■ **Exercise description**:
Pick out every row below that contains the string "screenshot", with capitalization matching exactly, and copy each of those rows.

■ **Excerpted data**:
========
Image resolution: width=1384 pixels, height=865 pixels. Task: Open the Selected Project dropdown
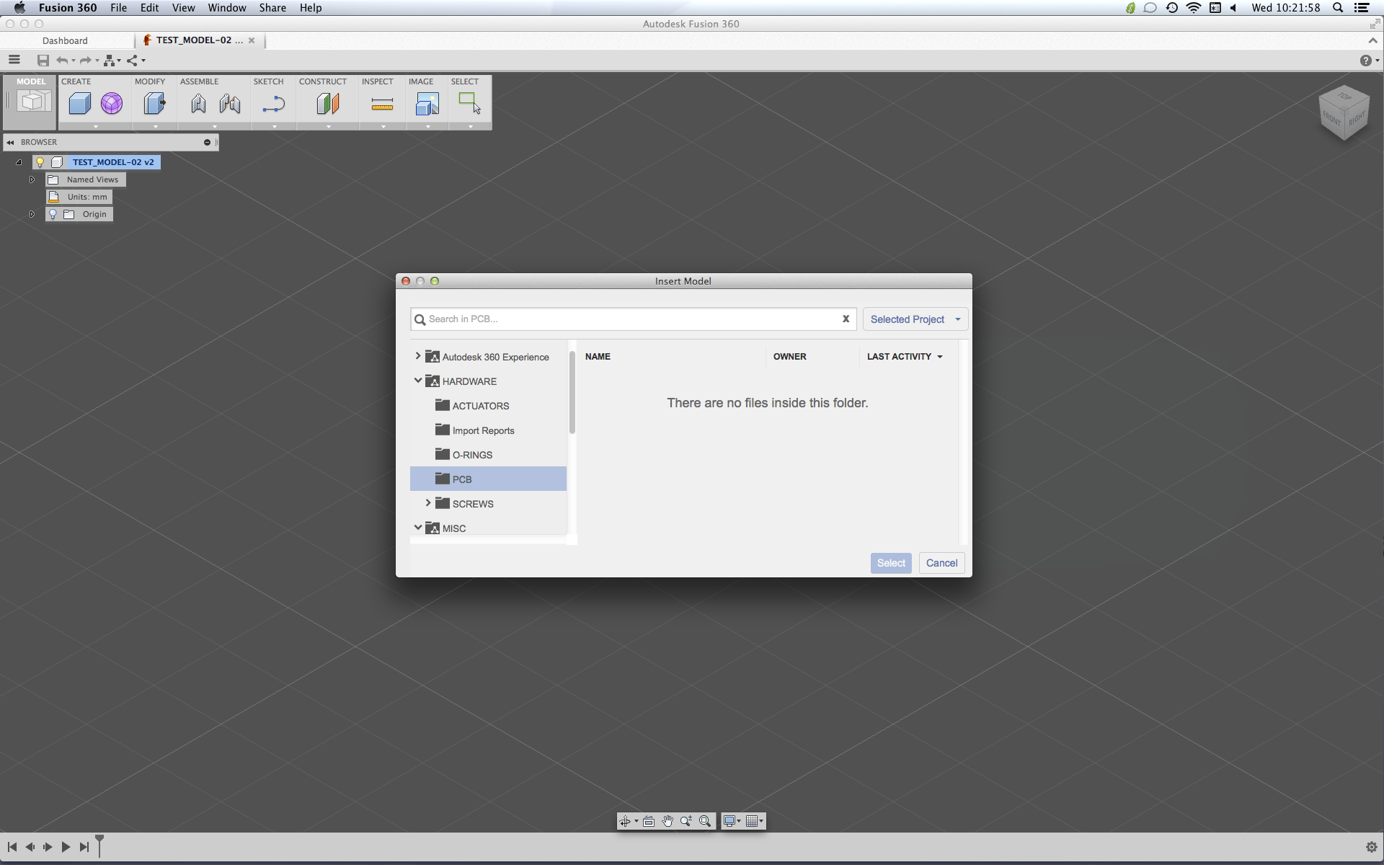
========
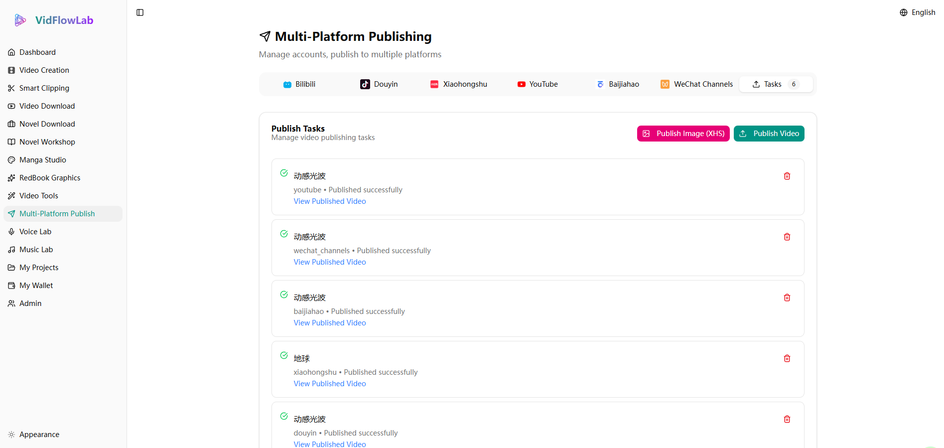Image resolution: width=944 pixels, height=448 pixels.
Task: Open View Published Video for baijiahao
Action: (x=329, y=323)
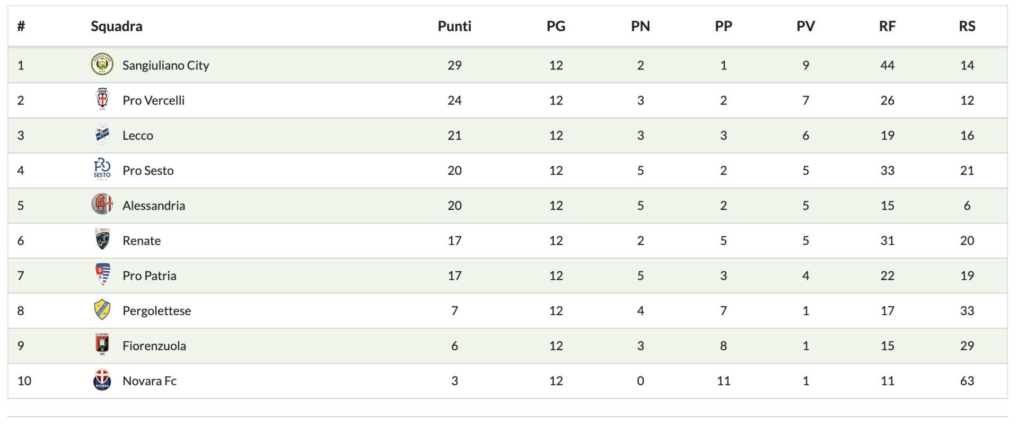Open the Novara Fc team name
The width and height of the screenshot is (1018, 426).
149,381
========
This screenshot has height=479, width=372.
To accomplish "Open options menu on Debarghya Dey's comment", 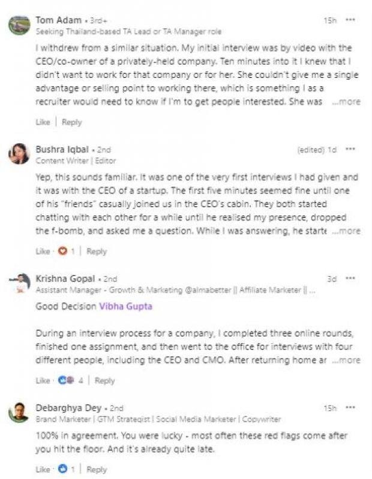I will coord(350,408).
========
■ **Worked answer**:
The width and height of the screenshot is (1018, 426).
This screenshot has height=479, width=372.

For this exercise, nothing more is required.